By my sophomore year in college, the mechanics of my jump-shot had changed so often that I couldn’t repeat the same shooting form twice in-a-row. Elbow in, Fingers on those seams, am I using my legs? Check, check and check. And when one thing was adjusted, another technical aspect of my shot seemed to go wrong. So I spent the summer after my sophomore year doing nothing but shooting. The previous summer I had spent it lifting and gaining 10-12 lbs. of muscle. During the summer of ’94 I wanted to become a marksman. And to some degree I did. I was now a double threat who could dribble and shoot.
When I started my junior year, however, coach had a conversation with me…kind of a preseason observation and he said it looks like you’ve been shooting a lot all summer.

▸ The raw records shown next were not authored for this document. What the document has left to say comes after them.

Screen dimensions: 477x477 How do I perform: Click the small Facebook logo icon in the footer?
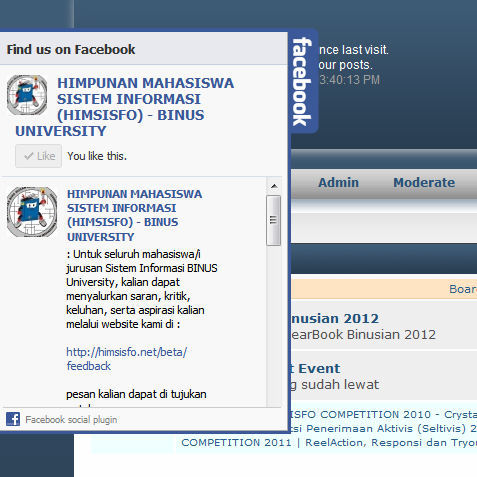coord(13,419)
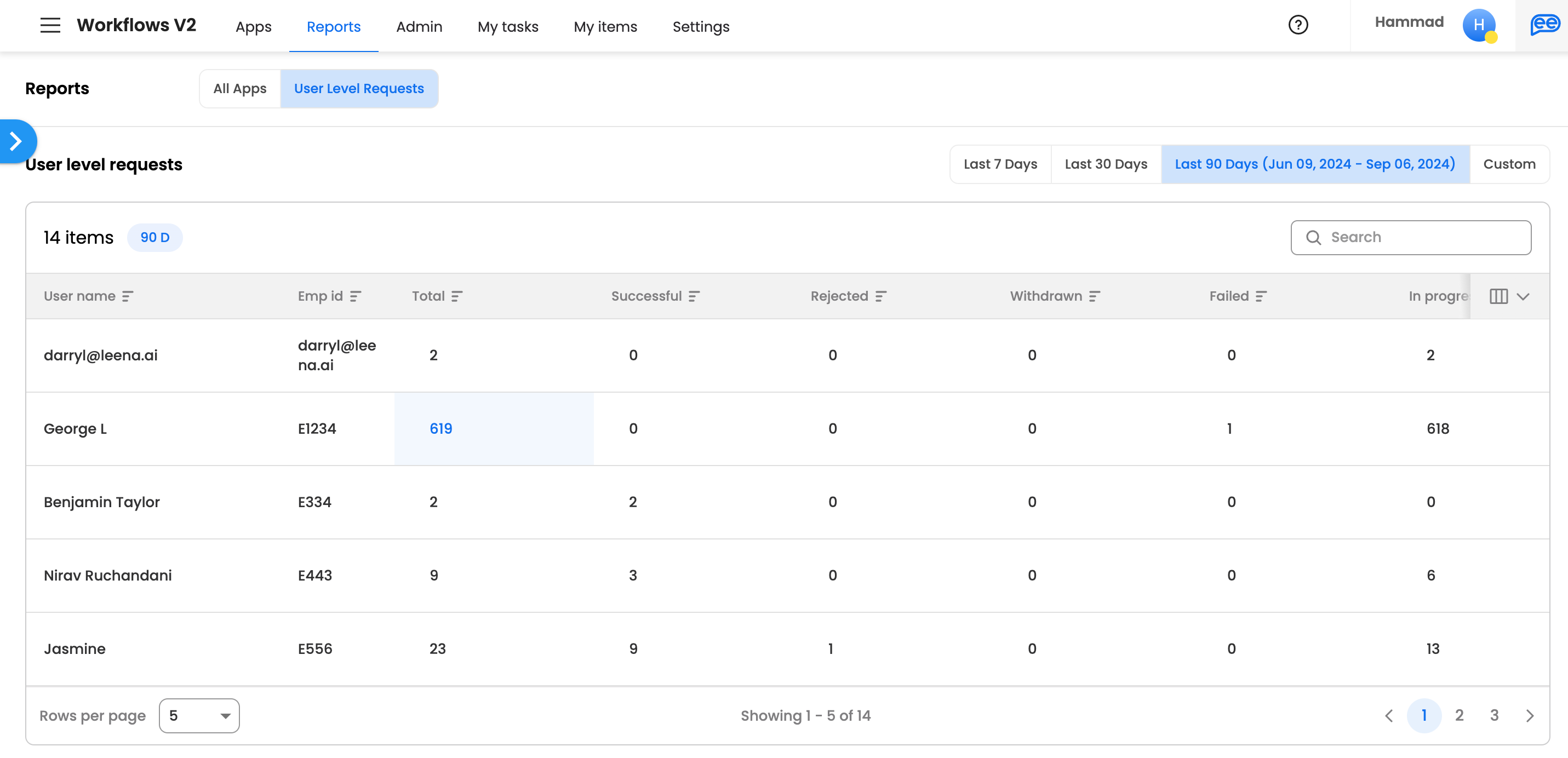Select Last 30 Days range
This screenshot has width=1568, height=758.
coord(1106,164)
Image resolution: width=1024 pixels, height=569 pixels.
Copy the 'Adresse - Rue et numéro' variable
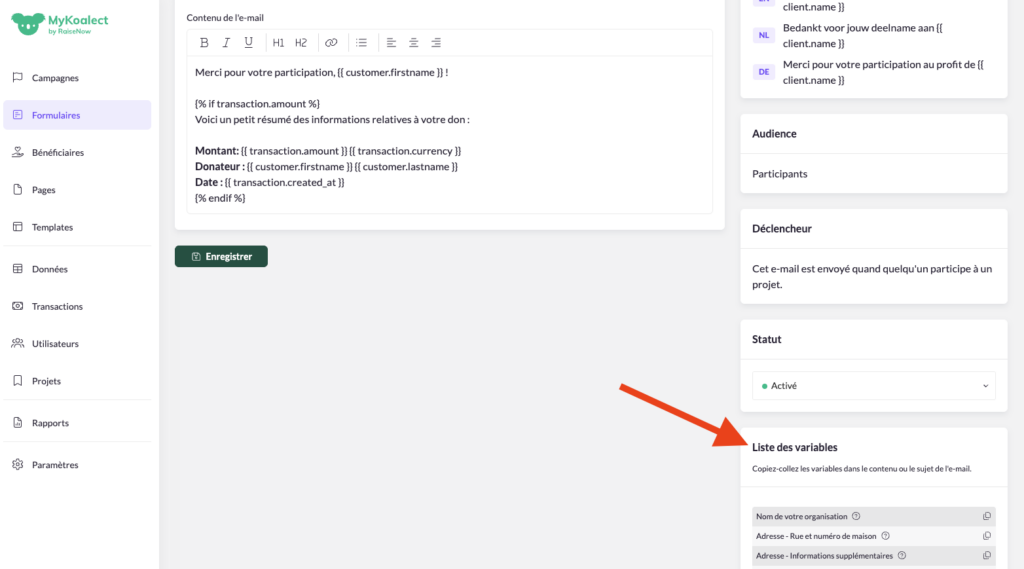(986, 536)
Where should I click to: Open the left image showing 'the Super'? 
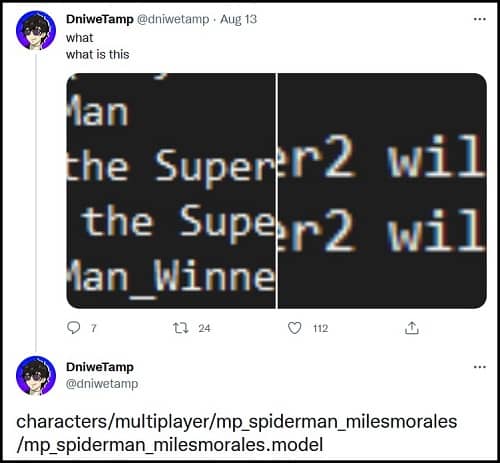[171, 191]
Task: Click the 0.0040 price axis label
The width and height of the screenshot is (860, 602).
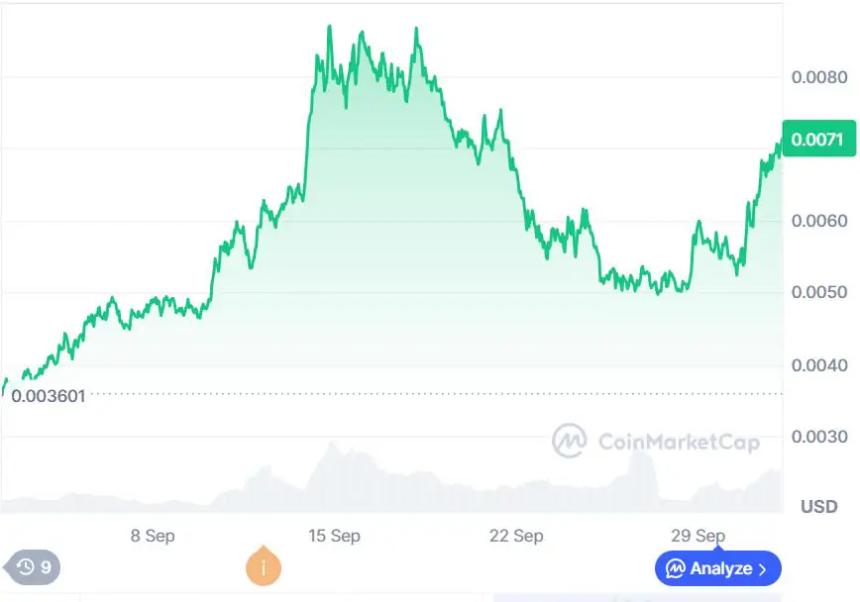Action: coord(819,365)
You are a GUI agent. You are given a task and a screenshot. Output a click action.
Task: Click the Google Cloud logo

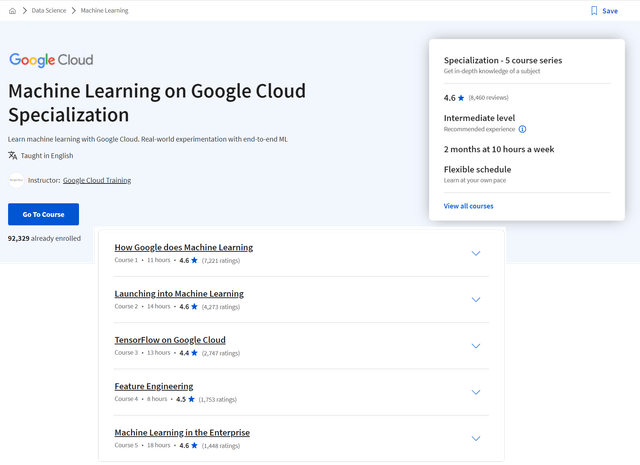51,60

Your shot looks good but how much basketball did you actually play? Truth was I hadn’t played much except for the college summer league games that were held at CSULA (Cal State Los Angeles). Any basketball trainer will tell you that you’ve got to play against high level competition as much as possible during summer to make the gains against live competition. I didn’t do that because I was so consumed with becoming a better shooter. Drum roll for the outcome.
I had become a predictable player. We have a term in basketball called a ‘Black Hole’. You don’t want to be one and you dang sure don’t want to play on the same team as one. They get the ball and no one ever sees it again because they cast it up, jack it, they shoot it every time. I wasn’t a Triple Threat. I didn’t defend well either so I was an athletic 19-year old with an aggressive mind-set and no real value for the team. It’s funny how universally applicable basketball terms can be. Imagine that the principle of being a Triple Threat doesn’t materialize unless YOU ARE A THREAT TO POSSIBLY INVOLVE OTHERS. It’s not until the defender thinks you might actually utilize your teammates that you become dangerous. The selfish player will almost always ensure defeat the same way a selfish parent can destroy a child or a selfish spouse his/her marriage. Dribble, Pass, Shoot and the details will produce an outcome of which you can be proud.